● PASSAGE PROVIDED

JBoss EAP and JBoss Fuse unexpected shutdown

Solution Verified - Updated

Environment

  • Red Hat JBoss Enterprise Application Platform (EAP)
    • 8.x
    • 7.x
    • 6.x
    • 5.x
    • 4.3.0
  • JBoss Fuse
    • 6.x

Issue

  • Server is getting shutdown frequently or unexpectedly
  • Mysterious shutdown
  • Unexpected auto restart
  • All JBoss instances in our app environment shutdown automatically.
  • Jboss automatically stops without any changes.
  • JBoss EAP Stop with out any reason
  • JBoss EAP stops by itself

Resolution

The following are known resolutions:

  • Add the -Xrs JVM option to cause the Sun JVM to ignore SIGHUP and selected other OS signals. Please see here for a list of ignored signals (https://www.ibm.com/docs/en/ztpf/2019?topic=signals-used-by-jvm)

  • Running JBoss with nohup to prevent it being killed when the user logs out.

● REQUESTS
1 – Return the passage of the JBoss shutdown article starting with "The following are" and going on through "user logs out.".
2 – According to the JBoss shutdown article, why would JBoss be run with nohup? Answer in one to three sentences.
3 – Extend the JBoss shutdown article past its final sentence.
The lines after this point come from a different source than the JBoss shutdown article.

● DATASET SECTION
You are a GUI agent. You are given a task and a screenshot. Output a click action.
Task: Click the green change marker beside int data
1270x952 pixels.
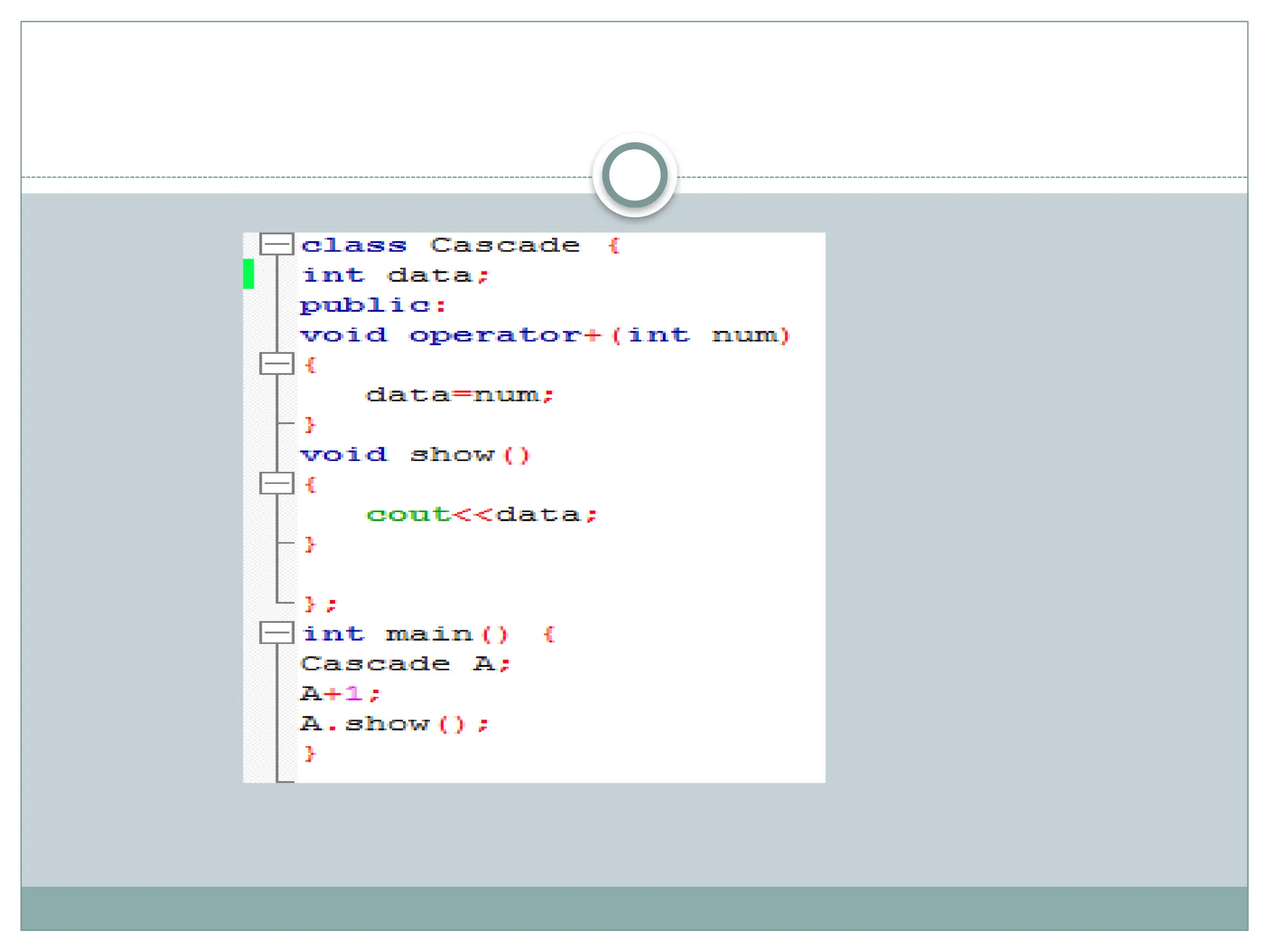tap(249, 274)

● SOLVED TASKS
1 –
The following are known resolutions:

  • Add the -Xrs JVM option to cause the Sun JVM to ignore SIGHUP and selected other OS signals. Please see here for a list of ignored signals (https://www.ibm.com/docs/en/ztpf/2019?topic=signals-used-by-jvm)

  • Running JBoss with nohup to prevent it being killed when the user logs out.

2 – JBoss would be run with nohup to prevent it being killed when the user logs out.

3 –
  • Increase available system memory and/or decrease memory usage to avoid triggering oom killer:

    • Decrease max heap size (-Xmx)
    • Decrease perm size (MaxPermSize)
    • Decrease thread stack size (-Xss)
  • Don't make shutdown calls programmatically over HA-JNDI or at least disable discovery to ensure improper nodes are not found and called for shutdown, for example:

    Properties props = new Properties();
    props.put(Context.INITIAL_CONTEXT_FACTORY,"org.jnp.interfaces.NamingContextFactory");
    props.put(Context.URL_PKG_PREFIXES,"jboss.naming:org.jnp.interfaces");
    props.put(Context.PROVIDER_URL,"server:1099");
    props.put("jnp.disableDiscovery", "true");
    InitialContext initialContext = new InitialContext(props);
  • Don't use Ctrl-Z after EAP start using your own start script.
    • If you did, the EAP will be shutdown unexpectedly after terminal timeout.
    • Moreover, if you did Ctrl-Z, the logging of EAP suddenly stop.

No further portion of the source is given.